Current trends indicate the number of urban slum dwellers will increase some 500 million by 2030 unless global development priorities are reassessed.

"The international community has been too slow in recognizing the growth of urban poverty," Sheehan told reporters today at a press conference in Washington, DC. "Some continue to view the urban poor as a problem to be ignored at best or at worst pushed away."

The report calls for policymakers to address the "urbanization of poverty" by increasing investments in education, health care and infrastructure.

"If ever there was a time to act, it is now," according to Anna Tibaijuka, executive director of UN-HABITAT. In a foreword to the 251-page report, Tibaijuka warns that many cities are "environmentally unsustainable" and "rapidly becoming socially unsustainable."

Rio de Janeiro

Botafogo, a beachfront neighborhood on Guanabara Bay, in Rio de Janeiro, Brazil, a city of about 5.6 million people. (Photo courtesy Peter & Jackie Main)
There is little doubt that the environmental problems facing cities are profound, including energy and food production, air pollution, transportation and waste disposal.

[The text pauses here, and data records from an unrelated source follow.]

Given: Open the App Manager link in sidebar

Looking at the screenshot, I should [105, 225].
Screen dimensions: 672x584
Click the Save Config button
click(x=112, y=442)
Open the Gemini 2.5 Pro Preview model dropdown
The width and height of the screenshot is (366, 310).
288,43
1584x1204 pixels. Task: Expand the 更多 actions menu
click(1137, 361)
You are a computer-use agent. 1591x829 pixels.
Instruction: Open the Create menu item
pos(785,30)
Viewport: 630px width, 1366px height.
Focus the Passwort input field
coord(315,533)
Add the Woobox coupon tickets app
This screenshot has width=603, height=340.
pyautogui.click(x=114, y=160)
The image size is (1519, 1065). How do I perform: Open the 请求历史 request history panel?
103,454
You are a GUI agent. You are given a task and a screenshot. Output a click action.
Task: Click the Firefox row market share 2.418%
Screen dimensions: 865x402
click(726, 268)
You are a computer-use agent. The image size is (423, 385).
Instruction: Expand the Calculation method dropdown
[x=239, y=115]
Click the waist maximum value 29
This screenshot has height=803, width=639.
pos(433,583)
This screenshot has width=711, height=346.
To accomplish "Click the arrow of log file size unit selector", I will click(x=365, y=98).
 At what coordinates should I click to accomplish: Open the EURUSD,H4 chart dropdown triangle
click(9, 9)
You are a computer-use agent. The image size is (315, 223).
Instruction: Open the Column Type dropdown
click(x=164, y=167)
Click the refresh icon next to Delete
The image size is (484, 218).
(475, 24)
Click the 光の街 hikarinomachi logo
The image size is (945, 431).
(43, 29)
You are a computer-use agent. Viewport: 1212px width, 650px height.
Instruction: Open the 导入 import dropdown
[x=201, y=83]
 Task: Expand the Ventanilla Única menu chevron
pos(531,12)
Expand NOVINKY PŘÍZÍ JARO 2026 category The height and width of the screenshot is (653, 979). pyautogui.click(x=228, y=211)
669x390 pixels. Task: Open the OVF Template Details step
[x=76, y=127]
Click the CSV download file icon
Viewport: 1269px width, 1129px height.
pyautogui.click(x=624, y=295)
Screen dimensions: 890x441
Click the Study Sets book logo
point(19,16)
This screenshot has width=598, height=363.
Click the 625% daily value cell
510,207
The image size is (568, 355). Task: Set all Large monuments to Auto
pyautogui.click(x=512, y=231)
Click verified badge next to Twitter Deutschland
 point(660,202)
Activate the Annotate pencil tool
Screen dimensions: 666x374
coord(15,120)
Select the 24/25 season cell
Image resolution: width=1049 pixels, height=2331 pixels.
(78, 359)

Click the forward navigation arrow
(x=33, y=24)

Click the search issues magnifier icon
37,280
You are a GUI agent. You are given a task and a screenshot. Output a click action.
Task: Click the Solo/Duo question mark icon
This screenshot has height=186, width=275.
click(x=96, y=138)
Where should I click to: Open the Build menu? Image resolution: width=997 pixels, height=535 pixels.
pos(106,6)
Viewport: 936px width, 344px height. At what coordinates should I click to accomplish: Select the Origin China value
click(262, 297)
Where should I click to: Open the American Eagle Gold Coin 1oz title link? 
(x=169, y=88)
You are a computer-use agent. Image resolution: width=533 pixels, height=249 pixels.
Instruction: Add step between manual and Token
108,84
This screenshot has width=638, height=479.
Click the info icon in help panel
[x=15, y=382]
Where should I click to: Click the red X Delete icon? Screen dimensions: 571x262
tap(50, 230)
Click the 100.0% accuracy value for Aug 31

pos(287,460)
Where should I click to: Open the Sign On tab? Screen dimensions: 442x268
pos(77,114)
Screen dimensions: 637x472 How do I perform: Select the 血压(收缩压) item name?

But those challenges are providing fertile ground for new sustainable solutions, according to the report, and many solutions readily complement efforts to improve the lives of the urban poor.

"Cities are great centers of innovation and that is even more true today than it has been in the past," said Worldwatch Institute President Chris Flavin, who added that "necessities from food to energy are increasingly being produced by urban pioneers inside city limits."

The report says an estimated 800 million people are involved in urban farming and highlights a sewer project in the Pakistani city of Karachi that has linked hundreds of thousands of low income households.

Karachi

Traffic jam in Karachi, Pakistan (Photo courtesy Ka-Neng Au)
It also cites a government program in Rizhao, China, that has enabled many residents to obtain solar water heaters and allowed officials to install solar powered traffic signals and street lights.

In addition, the report highlights a bus rapid transit system developed in the Brazilian city of Curitiba has inspired other cities in South America, the United States, Europe and Asia to follow suit.

Cities are also increasingly realizing that they are on the front lines of climate change, the report says, and that could provide momentum for a global cooperation on the daunting issue.

Of the 33 cities projected to have at least eight million residents by 2015, at least 21 are coastal cities that will have to contend with sea level rise from climate change.

"Cities are directly or indirectly responsible for the vast amount of the world's greenhouse gas emissions," said Janet Sawin, director of the Worldwatch Institute's energy and climate change program. "But many cities are now leading the way, going where their national governments and the international community has not."

green roof

A rooftop garden atop Chicago's City Hall improves air quality, conserves energy, reduces stormwater runoff and helps lessen the urban heat island effect. (Photo courtesy City of Chicago)
The report highlights actions by U.S. cities, including Chicago and New York, to increase their use of renewable energy and to reduce greenhouse gas emissions, as well as global efforts to encourage greener buildings.

The United States has "a vacuum on sustainability that is being filled by cities and states," said Peter Newman, a coauthor of the report and director of the Institute for Sustainability and Technology Policy in Australia.

The report also calls for a broad effort on the part of cities and nongovernmental organizations to gather and share information on local solutions to urban problems and for policymakers to ensure the urban poor have a voice in development decisions.

Urban development efforts must be "participatory and inclusive," said Her Royal Highness Princess Dana Firas of Jordan, a contributor to the report. "It is critical for the government to play a leading role, but government must engage other sectors and partners, and give citizens a genuine voice."